Что сломалось в проекте США? В чем он собственно заключался? США испытывает дефицит субъектности — как в своё время СССР. Как в своё время западная Римская империя, а спустя ещё тысячелетие — восточная, называемая на Западе Византией. Абсолютная власть не имеет смысла — исчезает значение подчинения. Ведь подчиняющийся тоже должен быть субъектом. Поэтому у подчинения должно быть основание, а абсолютной власти оно не нужно. Дело не в том, что США буквально достигли абсолютной власти над миром, а в том, что они стали строить себя по этой схеме по результатам мировых войн 20-гг века, опираясь на веру части стран в возможность этого. Но ничего этого не будет.

20-й век был структурирован противостоянием двух проектов западной цивилизации — и оба провозглашали целью свободу, опирались на революционный пафос. Речь о либерализме США и коммунизме СССР, и оба проекта понимали свободу негативно, через снятие запретов, ограничений и помех. После самоликвидации коммунистического проекта  либеральный проект захватил большую часть обществ, состоявших в лагере коммунизма, включая и Россию просто по инерции — отказ от одной утопии требовал обращения к другой. Россия болела либерализмом относительно недолго, собственно в течение 90-х — хотя «хвосты» этого явления можно встретить и сегодня. Другие страны бывшего СССР разделились на демократии и автократии, однако либеральный проект (снятие запретов и ограничений) всё ещё довлеет над ними всеми. Они отстают от России в понимании исторического процесса и своей роли в нём — и неизвестно, справятся ли с этим давлением.

А куда двигается Россия? Она, как ей и подобает, возвращается на трудный, «узкий», как его называют, путь позитивного понимания свободы. Согласно этому пониманию, для того, чтобы человек стал субъектом исторического творчества, в чём бы оно ни заключалось, он не от ограничений и запретов должен избавиться (они, скорее, полезны — как стимулы и вызовы), а должен найти источник творческого содержания, стать ему причастным, сохранить эту причастность. Что невозможно без претерпевания судьбы, без собственной жертвы (вместо принесения в жертву другого), без включения в нечто, что больше и значимей человека. Россия, таким образом, изживает религию человекобожия, ставящую человека на место Бога и объявляющую человека самодостаточным и единственным творцом. От того, насколько глубоко будет проделана эта работа, зависит выжим мы или нет.

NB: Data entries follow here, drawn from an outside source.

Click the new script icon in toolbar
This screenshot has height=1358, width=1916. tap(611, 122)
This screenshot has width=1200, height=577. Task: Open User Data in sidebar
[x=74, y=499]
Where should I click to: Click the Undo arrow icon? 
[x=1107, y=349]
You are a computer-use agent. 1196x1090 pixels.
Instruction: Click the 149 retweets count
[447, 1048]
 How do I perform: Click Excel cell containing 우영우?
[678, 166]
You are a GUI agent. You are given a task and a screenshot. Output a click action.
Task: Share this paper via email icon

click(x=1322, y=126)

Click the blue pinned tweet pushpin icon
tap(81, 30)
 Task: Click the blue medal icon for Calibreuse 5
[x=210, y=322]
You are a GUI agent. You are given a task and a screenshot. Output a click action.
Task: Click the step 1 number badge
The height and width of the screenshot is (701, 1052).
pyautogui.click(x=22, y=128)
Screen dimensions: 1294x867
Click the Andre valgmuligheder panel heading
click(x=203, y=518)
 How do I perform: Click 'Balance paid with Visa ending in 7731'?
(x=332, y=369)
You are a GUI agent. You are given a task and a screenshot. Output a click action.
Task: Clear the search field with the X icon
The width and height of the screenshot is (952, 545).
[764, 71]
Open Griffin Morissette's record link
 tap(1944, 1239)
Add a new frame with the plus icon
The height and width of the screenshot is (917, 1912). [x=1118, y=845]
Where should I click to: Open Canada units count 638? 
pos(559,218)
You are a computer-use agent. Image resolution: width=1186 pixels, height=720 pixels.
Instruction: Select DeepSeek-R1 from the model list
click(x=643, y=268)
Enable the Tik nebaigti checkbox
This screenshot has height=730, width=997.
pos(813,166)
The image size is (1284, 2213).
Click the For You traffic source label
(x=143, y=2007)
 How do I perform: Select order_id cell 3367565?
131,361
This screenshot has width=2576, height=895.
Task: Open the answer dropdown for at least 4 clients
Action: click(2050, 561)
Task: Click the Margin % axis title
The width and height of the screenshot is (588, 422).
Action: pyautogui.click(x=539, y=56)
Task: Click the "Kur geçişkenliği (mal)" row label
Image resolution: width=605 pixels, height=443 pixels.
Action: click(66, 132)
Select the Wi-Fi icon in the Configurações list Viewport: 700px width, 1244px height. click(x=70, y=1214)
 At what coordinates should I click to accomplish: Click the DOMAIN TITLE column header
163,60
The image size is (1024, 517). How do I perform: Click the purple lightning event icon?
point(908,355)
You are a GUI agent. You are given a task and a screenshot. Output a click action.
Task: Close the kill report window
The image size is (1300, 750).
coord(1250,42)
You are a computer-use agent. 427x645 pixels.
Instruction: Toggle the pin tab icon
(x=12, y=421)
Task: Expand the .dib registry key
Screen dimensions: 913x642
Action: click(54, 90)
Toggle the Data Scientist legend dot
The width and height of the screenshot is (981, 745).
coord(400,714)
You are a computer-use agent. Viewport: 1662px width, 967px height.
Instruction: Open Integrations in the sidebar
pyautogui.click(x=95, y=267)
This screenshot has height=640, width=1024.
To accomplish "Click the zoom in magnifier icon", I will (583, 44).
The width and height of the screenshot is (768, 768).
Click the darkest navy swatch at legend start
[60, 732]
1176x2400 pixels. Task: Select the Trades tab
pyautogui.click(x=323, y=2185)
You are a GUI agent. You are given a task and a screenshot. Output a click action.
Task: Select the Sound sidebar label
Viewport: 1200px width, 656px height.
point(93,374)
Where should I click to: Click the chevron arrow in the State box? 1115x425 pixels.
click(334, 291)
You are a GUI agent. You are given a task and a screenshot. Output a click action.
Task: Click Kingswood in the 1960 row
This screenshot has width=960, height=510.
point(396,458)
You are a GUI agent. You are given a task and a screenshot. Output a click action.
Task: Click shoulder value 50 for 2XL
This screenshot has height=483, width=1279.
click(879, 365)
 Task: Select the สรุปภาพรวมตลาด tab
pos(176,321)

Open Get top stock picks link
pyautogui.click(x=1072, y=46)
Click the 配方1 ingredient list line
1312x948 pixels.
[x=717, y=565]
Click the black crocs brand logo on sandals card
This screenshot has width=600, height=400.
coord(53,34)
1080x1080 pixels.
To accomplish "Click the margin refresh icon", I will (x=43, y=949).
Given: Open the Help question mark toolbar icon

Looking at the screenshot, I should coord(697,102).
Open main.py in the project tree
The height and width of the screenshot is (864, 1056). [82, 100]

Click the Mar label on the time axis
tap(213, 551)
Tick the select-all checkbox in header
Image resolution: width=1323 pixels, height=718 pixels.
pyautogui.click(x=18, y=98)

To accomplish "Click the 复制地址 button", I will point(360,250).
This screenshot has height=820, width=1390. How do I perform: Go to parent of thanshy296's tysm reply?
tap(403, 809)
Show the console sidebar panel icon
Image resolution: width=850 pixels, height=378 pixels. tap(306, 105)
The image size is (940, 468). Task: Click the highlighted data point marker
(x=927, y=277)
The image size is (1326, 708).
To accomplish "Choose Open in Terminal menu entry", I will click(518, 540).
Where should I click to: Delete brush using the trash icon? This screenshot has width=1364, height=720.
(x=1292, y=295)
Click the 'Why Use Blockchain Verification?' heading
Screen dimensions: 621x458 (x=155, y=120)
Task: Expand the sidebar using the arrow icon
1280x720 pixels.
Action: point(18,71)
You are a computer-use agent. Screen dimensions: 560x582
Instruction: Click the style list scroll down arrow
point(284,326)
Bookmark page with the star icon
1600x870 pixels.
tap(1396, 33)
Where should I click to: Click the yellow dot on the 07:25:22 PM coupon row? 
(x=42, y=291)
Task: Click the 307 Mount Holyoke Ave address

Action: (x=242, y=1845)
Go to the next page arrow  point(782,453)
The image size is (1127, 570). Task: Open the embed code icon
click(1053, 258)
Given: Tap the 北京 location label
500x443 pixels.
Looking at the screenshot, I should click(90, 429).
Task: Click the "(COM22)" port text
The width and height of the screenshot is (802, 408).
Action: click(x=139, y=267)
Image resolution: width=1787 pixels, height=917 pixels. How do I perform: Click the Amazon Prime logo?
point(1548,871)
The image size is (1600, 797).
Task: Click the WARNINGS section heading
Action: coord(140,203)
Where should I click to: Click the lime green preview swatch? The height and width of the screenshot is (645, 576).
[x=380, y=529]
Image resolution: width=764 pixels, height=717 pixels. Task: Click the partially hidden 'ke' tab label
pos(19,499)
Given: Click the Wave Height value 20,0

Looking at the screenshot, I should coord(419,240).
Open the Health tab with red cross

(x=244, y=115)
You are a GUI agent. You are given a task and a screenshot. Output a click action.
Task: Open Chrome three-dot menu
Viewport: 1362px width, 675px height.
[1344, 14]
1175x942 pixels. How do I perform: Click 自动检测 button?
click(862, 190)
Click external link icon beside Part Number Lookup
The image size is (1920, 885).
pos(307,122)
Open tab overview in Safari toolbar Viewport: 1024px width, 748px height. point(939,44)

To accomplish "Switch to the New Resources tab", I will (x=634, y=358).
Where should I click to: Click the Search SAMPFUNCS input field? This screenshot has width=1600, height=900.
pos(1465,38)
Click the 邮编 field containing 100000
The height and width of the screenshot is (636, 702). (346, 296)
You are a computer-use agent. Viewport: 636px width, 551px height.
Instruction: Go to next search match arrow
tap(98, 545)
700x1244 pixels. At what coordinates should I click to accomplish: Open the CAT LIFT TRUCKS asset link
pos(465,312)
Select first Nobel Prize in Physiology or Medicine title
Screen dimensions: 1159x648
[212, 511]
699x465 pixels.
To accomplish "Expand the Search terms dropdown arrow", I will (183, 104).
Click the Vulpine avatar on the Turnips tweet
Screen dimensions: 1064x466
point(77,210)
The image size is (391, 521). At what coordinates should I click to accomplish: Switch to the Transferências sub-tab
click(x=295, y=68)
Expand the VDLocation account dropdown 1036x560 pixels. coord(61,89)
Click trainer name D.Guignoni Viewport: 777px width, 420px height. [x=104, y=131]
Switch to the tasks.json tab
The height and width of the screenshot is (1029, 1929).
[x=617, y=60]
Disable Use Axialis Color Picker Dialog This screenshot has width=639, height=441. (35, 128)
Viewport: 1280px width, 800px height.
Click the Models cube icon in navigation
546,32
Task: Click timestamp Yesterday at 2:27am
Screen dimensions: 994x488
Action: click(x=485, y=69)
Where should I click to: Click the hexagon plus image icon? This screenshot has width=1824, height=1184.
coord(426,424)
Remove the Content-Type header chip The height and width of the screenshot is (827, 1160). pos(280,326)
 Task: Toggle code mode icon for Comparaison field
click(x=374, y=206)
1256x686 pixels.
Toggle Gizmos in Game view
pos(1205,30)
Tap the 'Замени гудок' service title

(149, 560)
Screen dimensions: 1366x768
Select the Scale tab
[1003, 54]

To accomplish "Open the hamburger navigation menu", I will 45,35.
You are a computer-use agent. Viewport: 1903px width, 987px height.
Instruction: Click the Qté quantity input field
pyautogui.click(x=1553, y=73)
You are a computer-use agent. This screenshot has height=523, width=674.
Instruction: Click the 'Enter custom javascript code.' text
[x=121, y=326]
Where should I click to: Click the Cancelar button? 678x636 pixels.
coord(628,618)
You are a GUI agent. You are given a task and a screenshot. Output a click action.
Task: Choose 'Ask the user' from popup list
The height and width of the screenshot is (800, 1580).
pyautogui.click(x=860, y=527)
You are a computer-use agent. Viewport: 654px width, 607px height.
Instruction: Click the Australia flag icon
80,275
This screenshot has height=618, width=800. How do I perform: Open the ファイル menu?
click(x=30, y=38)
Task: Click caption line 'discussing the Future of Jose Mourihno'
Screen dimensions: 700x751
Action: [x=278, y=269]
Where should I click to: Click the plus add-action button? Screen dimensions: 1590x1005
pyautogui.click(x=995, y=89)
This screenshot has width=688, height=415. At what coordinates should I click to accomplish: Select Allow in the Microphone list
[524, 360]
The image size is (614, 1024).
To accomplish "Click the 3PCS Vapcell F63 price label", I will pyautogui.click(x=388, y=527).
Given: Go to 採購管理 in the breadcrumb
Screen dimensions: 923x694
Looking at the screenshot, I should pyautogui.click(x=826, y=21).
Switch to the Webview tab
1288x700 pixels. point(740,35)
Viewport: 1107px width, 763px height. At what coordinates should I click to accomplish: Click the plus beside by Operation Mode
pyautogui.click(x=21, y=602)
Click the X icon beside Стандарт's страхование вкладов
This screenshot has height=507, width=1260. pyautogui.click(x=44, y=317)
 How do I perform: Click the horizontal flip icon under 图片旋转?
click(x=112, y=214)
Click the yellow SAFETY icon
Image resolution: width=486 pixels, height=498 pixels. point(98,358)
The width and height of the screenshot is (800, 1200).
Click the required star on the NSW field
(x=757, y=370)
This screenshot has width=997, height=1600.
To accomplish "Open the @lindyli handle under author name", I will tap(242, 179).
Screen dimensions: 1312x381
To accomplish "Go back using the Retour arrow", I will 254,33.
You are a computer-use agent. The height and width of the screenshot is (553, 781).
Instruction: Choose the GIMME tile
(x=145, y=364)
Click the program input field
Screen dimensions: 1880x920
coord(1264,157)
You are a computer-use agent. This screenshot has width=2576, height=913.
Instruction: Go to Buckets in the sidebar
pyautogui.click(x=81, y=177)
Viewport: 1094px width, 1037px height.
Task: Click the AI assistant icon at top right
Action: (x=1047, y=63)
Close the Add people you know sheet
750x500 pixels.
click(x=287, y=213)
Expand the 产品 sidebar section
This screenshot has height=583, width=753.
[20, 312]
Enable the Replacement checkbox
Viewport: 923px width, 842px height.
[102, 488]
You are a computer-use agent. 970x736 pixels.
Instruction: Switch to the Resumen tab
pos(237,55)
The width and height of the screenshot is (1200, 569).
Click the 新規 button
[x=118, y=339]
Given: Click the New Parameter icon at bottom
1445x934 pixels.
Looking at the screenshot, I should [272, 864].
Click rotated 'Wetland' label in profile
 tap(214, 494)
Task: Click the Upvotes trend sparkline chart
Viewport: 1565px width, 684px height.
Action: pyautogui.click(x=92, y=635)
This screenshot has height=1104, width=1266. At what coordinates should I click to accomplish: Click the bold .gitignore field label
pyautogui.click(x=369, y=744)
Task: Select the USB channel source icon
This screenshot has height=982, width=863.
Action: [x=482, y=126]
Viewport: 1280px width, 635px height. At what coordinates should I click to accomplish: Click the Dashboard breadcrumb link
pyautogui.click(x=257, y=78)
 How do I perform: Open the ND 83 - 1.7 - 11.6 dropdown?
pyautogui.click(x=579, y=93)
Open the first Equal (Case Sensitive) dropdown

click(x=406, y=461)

Тут важно понимать, что дело не просто в произнесении слова «традиция». Традицию можно точно также с лёгкостью необычайной превратить в форму человекобожия — вот мы выполнили некоторые «традиционные» рецепты — и готово, творческое начало у нас «в кармане». А оно не может быть «в кармане». Традиция — лишь выработанное поколениями указание, где искать основы бытия, как с ними соприкоснуться, но не сами эти основы. А в условиях разрушенной, повреждённой, забытой или непонятой (герметичной) традиции эти адреса бытия, источники жизни придётся искать опытным путём. И тут либо народ погибает, либо ценой трагедий и избыточных жертв эти источники заново находит. Исторический опыт становится началом традиции и основой её воспоминания и возрождения. Таким был для нас, русских, 20-й век.

После чего народ оказывается перед проблемой приведения своего языка в соответствие с тем, что он нашёл. Мы сегодня — в самом начале этого этапа. Что важно для нас — мы понимаем, что именно народ является жизнеспособным целым. Поэтому его подъём и развитие было нашей целью в 20-м веке — реальной целью в отличие от утопии коммунизма — остаётся ею и сегодня. Народное государство — это не то государство, которое обслуживает (в том числе обеспечивает социальной дотацией) и исполняет «приказы» народа (что невозможно, приказывает-то как раз государство — и должно приказывать), а то, которое народ развивает, работает с ним, как со своей основой.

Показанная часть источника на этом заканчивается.